Ate 1 small breakfast plate after mashing it with fork.
Not much appetite and even less now after yesterdays oral surgery.
Besides the surgery Dr look at the jaw hinges arthritis say they can not do anything for it just stick to soft foods etc...the x-ray tech gal she also has it.......and she too got it in her 40s like me......


----------



## Orchid (Apr 13, 2022)

Hospital today again...so can not chew...
dinner was small jar apple sauce, 1 spoon of cream cheese, serving of custard.


----------



## Orchid (Apr 15, 2022)

Fish sticks.
Boiled carrots until very soft.
German quark with cherry sauce.
Tea and 1 coconut cookie.


----------



## Orchid (Apr 16, 2022)

No drumsticks at grocery shop so s/o bring 2 chicken legs yesterdays grocery weekly shop.
Marinated use some lime, soy sauce, ginger.......and then roast in oven until crispy.
S/o eats complete leg. I eat the drumstick. The thigh is cooling off, then into fridge for tomorrow.
Boiled brussels sprouts.
Papaya fresh fruit.


----------



## Angelette (May 8, 2022)

I made some Philly cheese chicken sandwiches, but they weren't very flavorful. :/


----------



## Orchid (May 10, 2022)

Stuffed sweet red bell peppers, minced beef, shallot, spring onion, black olives, olive oil, herbs.
Steamed basmati rice.
Plums in syrup.


----------



## Green Eyed Fairy (May 10, 2022)

Tacos and Mexican Rice (not take out)


----------



## Angelette (May 10, 2022)

Yesterday I made mushroom stroganoff pork chops with egg noodles. The gravy was heavenly. ~

Today it's just Kroger pizza. Too l̶a̶z̶y̶ tired to cook. ¯\_(ツ)_/¯


----------



## bellyman (May 10, 2022)

Home made chicken tortilla soup along with large pieces of Mexican cornbread and yellow rice, for desert an entire bag of lemon donuts.


----------



## Angelette (May 16, 2022)

God bless this thread. I got more inspiration compared to those recipe websites. 

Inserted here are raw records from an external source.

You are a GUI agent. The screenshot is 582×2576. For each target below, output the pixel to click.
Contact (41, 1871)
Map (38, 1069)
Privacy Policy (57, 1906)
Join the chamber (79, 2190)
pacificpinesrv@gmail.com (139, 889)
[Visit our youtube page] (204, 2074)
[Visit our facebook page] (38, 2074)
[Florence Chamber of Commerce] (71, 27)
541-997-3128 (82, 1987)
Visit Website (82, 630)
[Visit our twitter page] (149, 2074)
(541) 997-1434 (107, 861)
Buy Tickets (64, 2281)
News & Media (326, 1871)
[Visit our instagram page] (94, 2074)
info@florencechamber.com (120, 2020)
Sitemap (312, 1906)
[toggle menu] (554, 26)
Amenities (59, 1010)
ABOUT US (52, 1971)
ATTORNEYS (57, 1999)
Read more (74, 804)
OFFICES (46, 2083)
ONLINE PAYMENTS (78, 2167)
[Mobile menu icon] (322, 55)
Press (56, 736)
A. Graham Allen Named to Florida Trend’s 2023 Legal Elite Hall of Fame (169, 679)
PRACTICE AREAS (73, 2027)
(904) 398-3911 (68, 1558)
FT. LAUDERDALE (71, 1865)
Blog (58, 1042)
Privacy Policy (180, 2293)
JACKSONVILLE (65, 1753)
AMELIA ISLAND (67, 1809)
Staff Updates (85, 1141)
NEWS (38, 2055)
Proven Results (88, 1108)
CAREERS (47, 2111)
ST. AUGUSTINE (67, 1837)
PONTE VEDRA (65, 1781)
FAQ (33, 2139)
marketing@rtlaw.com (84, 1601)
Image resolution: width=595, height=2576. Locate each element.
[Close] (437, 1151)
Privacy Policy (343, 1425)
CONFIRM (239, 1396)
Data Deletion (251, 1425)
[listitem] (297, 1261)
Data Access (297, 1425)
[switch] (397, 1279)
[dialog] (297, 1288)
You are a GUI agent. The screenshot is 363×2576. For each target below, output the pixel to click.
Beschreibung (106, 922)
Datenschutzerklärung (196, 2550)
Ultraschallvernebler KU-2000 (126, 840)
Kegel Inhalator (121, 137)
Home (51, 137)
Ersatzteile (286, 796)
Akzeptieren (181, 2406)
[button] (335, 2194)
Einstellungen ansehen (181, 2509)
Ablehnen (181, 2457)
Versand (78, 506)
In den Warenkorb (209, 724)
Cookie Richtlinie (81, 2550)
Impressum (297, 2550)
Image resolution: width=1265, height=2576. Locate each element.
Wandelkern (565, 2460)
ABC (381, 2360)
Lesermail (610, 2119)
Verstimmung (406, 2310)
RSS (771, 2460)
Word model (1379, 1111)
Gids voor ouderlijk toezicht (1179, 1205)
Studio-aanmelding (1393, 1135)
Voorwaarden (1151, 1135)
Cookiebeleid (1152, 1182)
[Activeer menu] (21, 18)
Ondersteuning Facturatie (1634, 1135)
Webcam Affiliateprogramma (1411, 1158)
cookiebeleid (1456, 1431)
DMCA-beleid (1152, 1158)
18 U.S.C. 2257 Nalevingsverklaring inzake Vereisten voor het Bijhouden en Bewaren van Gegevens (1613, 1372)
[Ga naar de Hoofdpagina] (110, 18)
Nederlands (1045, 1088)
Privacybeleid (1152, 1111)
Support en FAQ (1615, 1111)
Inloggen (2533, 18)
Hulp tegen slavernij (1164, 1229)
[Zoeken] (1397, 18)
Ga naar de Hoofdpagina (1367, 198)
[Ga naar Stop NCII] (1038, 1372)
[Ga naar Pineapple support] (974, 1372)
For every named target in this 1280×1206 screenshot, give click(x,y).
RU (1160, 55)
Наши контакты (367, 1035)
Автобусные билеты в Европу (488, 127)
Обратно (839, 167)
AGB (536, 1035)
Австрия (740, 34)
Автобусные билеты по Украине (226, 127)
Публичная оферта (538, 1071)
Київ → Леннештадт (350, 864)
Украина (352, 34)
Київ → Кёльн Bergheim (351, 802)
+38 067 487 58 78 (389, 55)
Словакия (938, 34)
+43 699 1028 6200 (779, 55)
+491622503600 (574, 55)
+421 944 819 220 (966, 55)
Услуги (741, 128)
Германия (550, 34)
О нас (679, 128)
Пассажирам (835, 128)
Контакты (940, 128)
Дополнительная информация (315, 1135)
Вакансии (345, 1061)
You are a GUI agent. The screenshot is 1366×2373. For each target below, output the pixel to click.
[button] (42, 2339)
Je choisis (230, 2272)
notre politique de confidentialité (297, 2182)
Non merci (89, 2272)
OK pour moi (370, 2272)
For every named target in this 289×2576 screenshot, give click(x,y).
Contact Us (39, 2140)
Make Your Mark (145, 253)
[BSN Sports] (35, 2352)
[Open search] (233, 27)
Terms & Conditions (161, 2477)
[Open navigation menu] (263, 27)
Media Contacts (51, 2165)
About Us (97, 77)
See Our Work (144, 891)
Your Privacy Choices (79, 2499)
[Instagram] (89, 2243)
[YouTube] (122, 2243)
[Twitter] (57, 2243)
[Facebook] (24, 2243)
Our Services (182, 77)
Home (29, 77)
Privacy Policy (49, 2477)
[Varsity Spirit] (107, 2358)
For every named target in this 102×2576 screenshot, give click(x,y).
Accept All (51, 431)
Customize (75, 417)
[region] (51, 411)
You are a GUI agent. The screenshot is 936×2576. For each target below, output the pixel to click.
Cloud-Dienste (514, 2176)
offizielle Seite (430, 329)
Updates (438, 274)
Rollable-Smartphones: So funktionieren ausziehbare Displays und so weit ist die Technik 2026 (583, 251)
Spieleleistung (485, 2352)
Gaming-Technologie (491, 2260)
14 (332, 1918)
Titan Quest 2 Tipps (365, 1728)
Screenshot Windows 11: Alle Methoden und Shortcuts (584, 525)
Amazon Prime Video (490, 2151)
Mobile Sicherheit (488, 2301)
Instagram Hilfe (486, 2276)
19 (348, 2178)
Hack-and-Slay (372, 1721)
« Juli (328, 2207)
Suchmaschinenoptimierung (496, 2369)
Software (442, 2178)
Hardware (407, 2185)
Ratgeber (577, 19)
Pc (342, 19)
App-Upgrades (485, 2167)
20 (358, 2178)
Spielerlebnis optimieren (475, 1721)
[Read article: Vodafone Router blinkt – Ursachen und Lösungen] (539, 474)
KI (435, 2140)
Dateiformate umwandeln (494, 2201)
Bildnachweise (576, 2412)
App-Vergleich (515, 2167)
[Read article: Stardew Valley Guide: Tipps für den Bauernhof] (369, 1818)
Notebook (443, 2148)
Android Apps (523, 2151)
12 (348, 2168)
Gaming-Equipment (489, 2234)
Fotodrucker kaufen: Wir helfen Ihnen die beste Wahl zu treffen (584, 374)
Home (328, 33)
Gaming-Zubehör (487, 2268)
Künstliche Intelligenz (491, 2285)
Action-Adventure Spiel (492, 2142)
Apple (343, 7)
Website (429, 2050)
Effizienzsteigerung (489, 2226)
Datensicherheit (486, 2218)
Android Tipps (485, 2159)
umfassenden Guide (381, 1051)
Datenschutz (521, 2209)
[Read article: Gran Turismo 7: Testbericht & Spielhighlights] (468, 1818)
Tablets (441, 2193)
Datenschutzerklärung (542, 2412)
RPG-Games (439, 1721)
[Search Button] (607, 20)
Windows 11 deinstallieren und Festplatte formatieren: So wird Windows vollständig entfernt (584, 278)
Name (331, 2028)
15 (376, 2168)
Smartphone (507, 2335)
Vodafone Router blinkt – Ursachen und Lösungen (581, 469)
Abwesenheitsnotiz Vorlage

I was inspired by some user's idea to make mayo chicken breasts. Except I added parmesan cheese along with Hidden Valley Ranch. Cooked some peppers, onions, and corn as a side dish.


----------



## Angelette (May 17, 2022)

Another stroganoff dinner. But this time it's meatballs!


----------



## Jerry Thomas (May 18, 2022)

Last night was Serbian cream of mushroom soup (from a package mix as a starter) plus white Italian bread for dipping in seasoned olive oil. Not exactly a weight gain meal, but easy on the stomach.


----------



## Angelette (May 19, 2022)

Tonight I made spaghetti salad. I was again inspired by someone's comment mentioning this dish.

My version isn't a true spaghetti salad, however. Because I used already-bought rotini just to save money. Also added black olives, cucumber, grape tomatoes, left over shredded cheese, purple onion, red bell pepper, and pepperoni slices. 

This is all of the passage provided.